━━━ ページ抜粋 ━━━

ただ、1記事だけ、僕が専属で書くことになった。

それが、寄港地の国旗について紹介する記事だった。

とはいえ、僕は船に乗るまでこれと言って国旗に詳しかったわけではない(今では国旗大好きだが)。

ではなぜ、国旗のコラムを書くことになったのか。

船に乗る前、事前に新聞局に入りたい人が集まる機会があり、そこでLINEのグループを作った。

そして、局長を務めるスタッフから、船内新聞で国旗に関するコラムをやりたいということ、国旗に関する本があったら持ってきてほしいことがLINEで伝達された。

その翌日である。僕がブックオフでたまたま、「国旗の世界史」という本を見つけたのは。

世界中の国旗がマイナーな国まで網羅されているうえ、それぞれの国旗に隠された歴史も書かれている。おまけに、本来1800円のその本が中古だったので500円。

奇妙なめぐりあわせで、僕はその本を購入した。いざ、船に乗ったら新聞局でそんな本を持っているのは僕だけだった。それがきっかけである。

━━━ 元データ ━━━

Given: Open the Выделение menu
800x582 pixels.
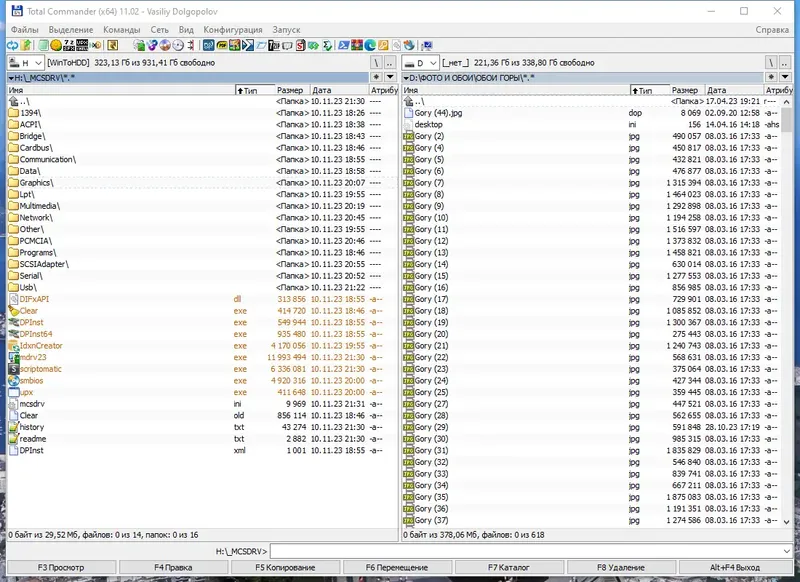Looking at the screenshot, I should tap(71, 30).
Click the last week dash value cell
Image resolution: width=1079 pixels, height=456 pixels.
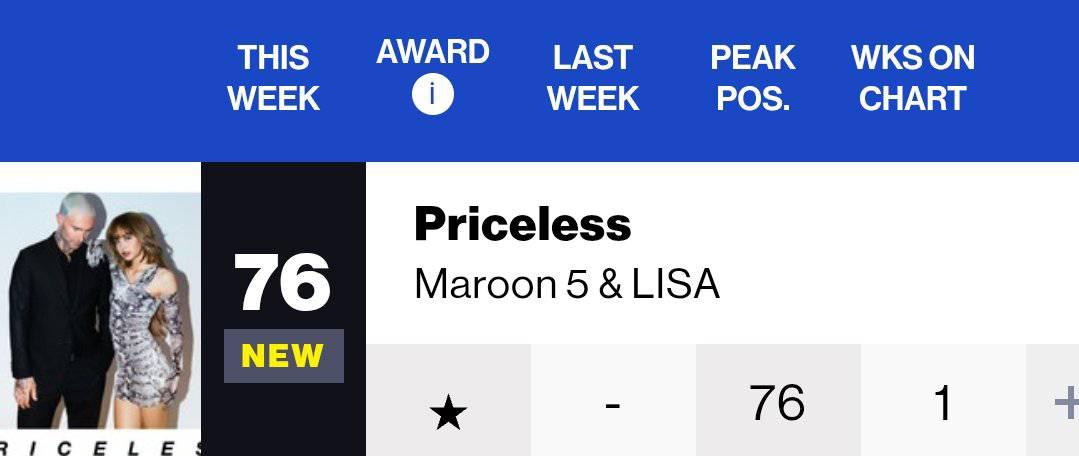tap(613, 400)
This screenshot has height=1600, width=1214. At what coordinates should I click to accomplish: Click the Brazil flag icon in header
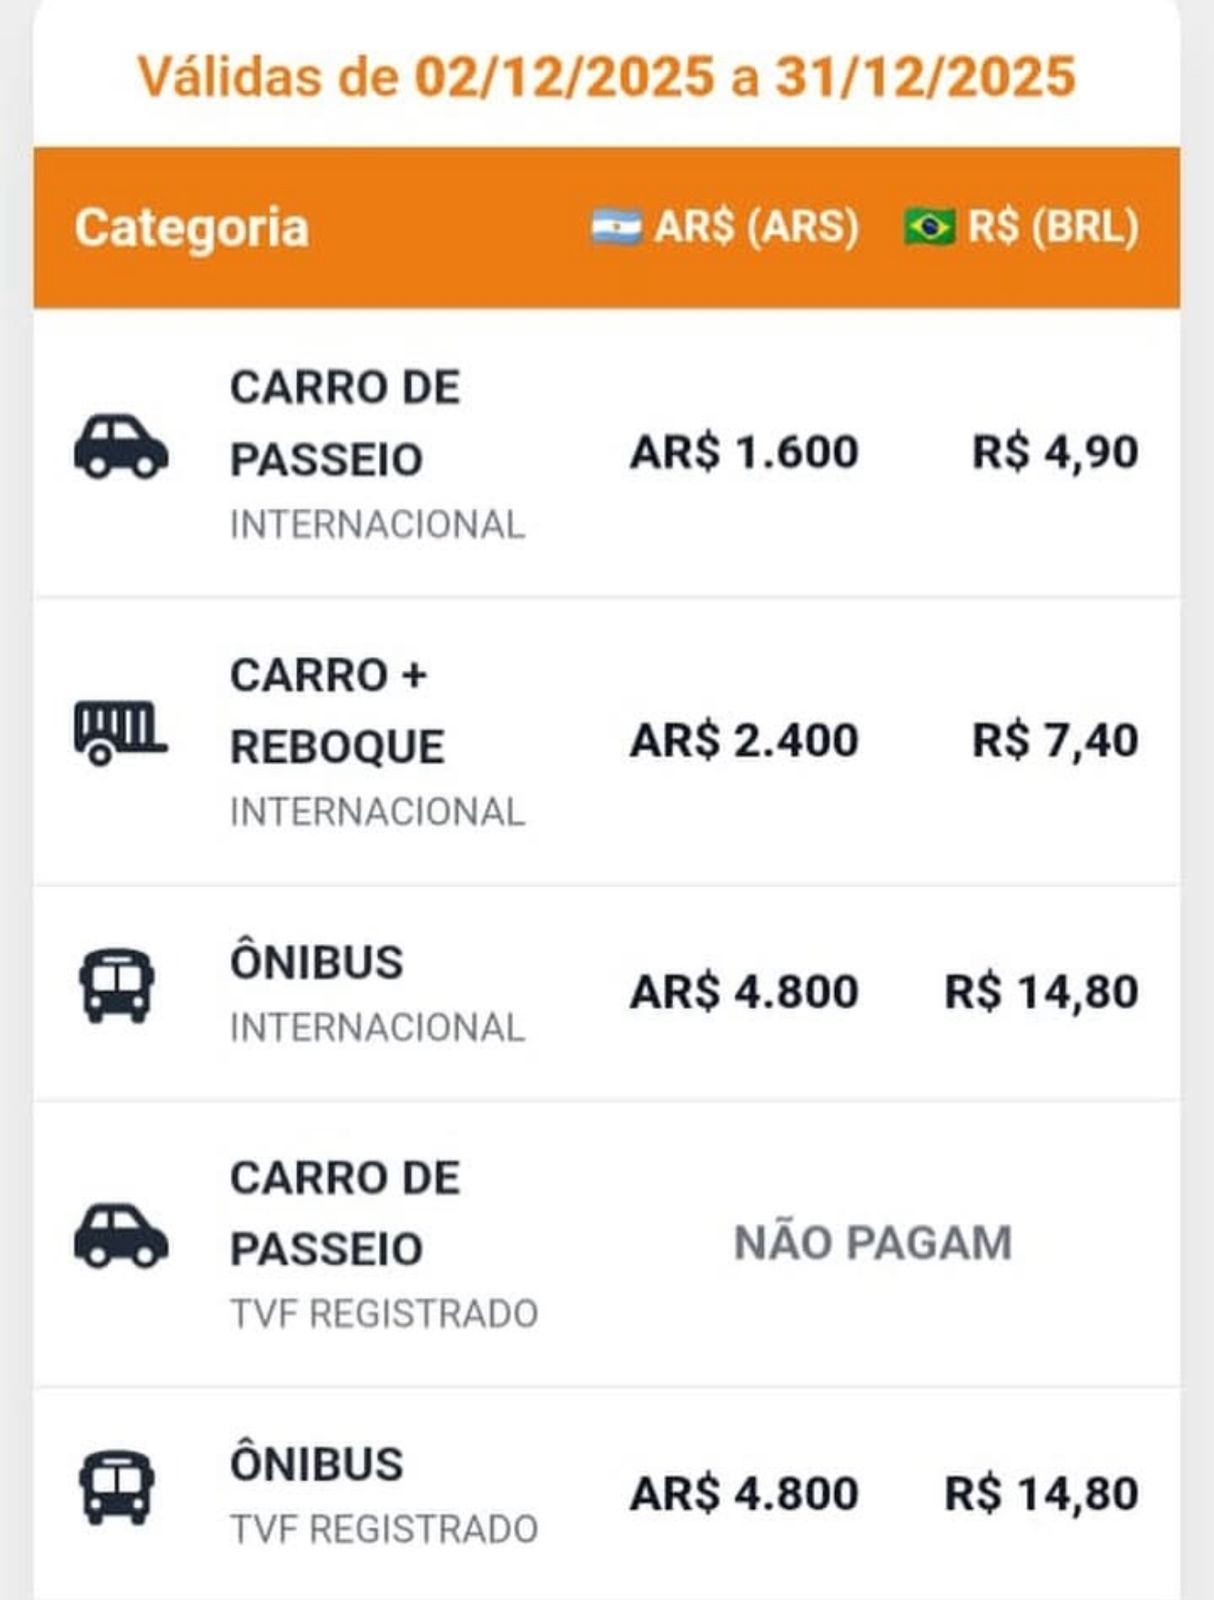(929, 228)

━━━

> _課題一覧_
#1 ページ抜粋によると、筆者が寄港地の国旗を紹介する記事を専属で書くことになったのはなぜですか。1〜3文で説明してください。
#2 ページ抜粋のうち、「ではなぜ、国旗のコラムを書くことになったのか。」から始まり「った。それがきっかけである。」で終わる部分を、そのまま書き写してください。

> _解答一覧_
#1 乗船前に、局長を務めるスタッフがLINEで「国旗に関するコラムをやりたいので、国旗に関する本があれば持ってきてほしい」と伝えた。その翌日、筆者はブックオフで「国旗の世界史」という本を見つけて購入した。乗船してみると、新聞局でそのような本を持っているのは筆者だけだった。

#2
ではなぜ、国旗のコラムを書くことになったのか。

船に乗る前、事前に新聞局に入りたい人が集まる機会があり、そこでLINEのグループを作った。

そして、局長を務めるスタッフから、船内新聞で国旗に関するコラムをやりたいということ、国旗に関する本があったら持ってきてほしいことがLINEで伝達された。

その翌日である。僕がブックオフでたまたま、「国旗の世界史」という本を見つけたのは。

世界中の国旗がマイナーな国まで網羅されているうえ、それぞれの国旗に隠された歴史も書かれている。おまけに、本来1800円のその本が中古だったので500円。

奇妙なめぐりあわせで、僕はその本を購入した。いざ、船に乗ったら新聞局でそんな本を持っているのは僕だけだった。それがきっかけである。